本記事では、本間毅氏がシリコンバレーを拠点に創業し、経済産業省によるスタートアップ支援プログラムJ-Startupにも選定されているHOMMA Inc.(以下、HOMMAとする)を紹介します。
事業内容:建物の設計段階から最適化したスマートホーム開発
HOMMAはスマートホーム開発を事業としており、上の画像のように、家中に設置されたセンサーが人の動きや時間帯などに反応し、照明が自動で点灯・消灯・調光されます。
HOMMAの事業の特徴は、スマートホームのソフトウェア開発だけでなく、スマートホームに最適化した建物の設計から行なっていることです。建物の設計段階からの開発は、入居者に以下のメリットを与えます。
- 個々のデバイスの設置作業が不要
- 機器間の連携が不要
- 単一のアプリケーションで操作が可能
- 空調や電動シェードの自動制御による電気代の節約が可能
また、垂直統合した開発はセンサーによる様々なデータをを与えるため、データドリブンな住宅・ソフトウェア開発ができることもHOMMAの強みの1つです。
企業沿革
HOMMAは、2016年に本間毅氏が創業した企業です。
2020年には、プロトタイプ住宅建設プロジェクトである「HOMMA ONE」が完成し、販売開始から21日で売却。売却価格は約2億1000万円で、14年ぶりのカリフォルニア州ベニシア市の住宅最高価格更新でした。
2021年には、生活用品製造卸大手のアイリスオーヤマ株式会社と業務提携に合意し、スマートライティングシステムの共同開発に着手しました。
2023年4月には、経済産業省によるスタートアップ支援プログラムJ-Startupに選定され、「新たなグローバルスタートアップを日本から展開する1つのモデルにもなり得る」と評価を受けました。
同年8月には、NTT都市開発株式会社と、そのプロジェクトパートナーである米国Synergyとの実証実験(PoC)を開始しました。
本間氏がシリコンバレーで起業した経緯
学生起業
本間氏は、中央大学在学時にイエルネットという会社を設立し、2001年にはマザーズ上場を目指して準備していました。しかし、インターネットバブルが弾けたことで上場は白紙となり会社を売却。
ソニーに入社し、インターネット事業の戦略部門を担当
その後ソニーに入社しインターネット事業の戦略部門に配属され、動画共有サービス「EyeVio」で実績を残しました。その功績で、アメリカ法人である「ソニー・コーポレーション・オブ・アメリカ」のバイスプレジデントとして2008年に渡米。そこで楽天の三木谷氏に会った縁から2012年に楽天に入社しました。

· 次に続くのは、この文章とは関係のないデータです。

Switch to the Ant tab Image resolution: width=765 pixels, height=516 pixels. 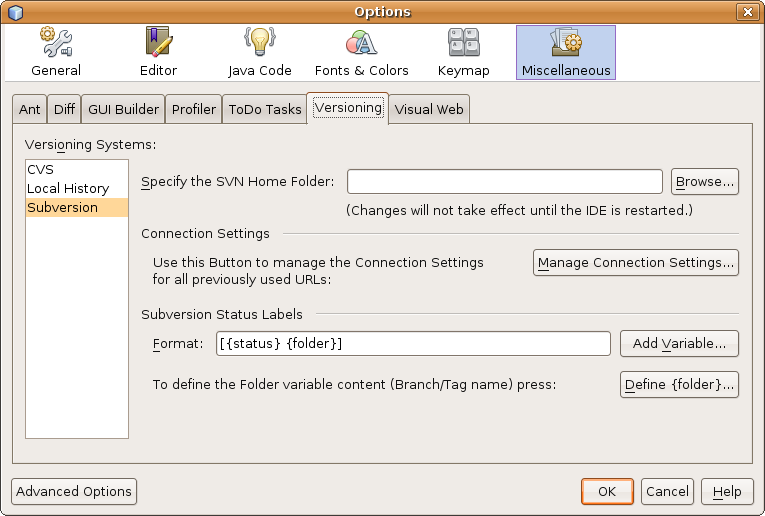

楽天に入社し、シリコンバレーでビジネスデベロップメントの責任者を担当
楽天での最後の2年は、シリコンバレーでビジネスデベロップメントの責任者を担当し、Uberのトラビス・カラニック氏やイーロン・マスク氏といった名だたる起業家と出会うことで起業家精神が再燃。
HOMMA創業
そんな中、アメリカの住宅が古く、工業化されていないと感じたことで、スマートホームで住宅にイノベーションを起こそうとの思い、HOMMAを創業しました。
スマートホーム市場規模
FORTUNE BUSINESS INISIGHTSによると、世界のスマートホーム市場規模は、2022年に802億1000万米ドルとされ、2023年の939億8000万米ドルから2030年までに3382億8000万米ドルに成長し、予測期間中に20.1%のCAGR(年間平均成長率)を示すと予測されています。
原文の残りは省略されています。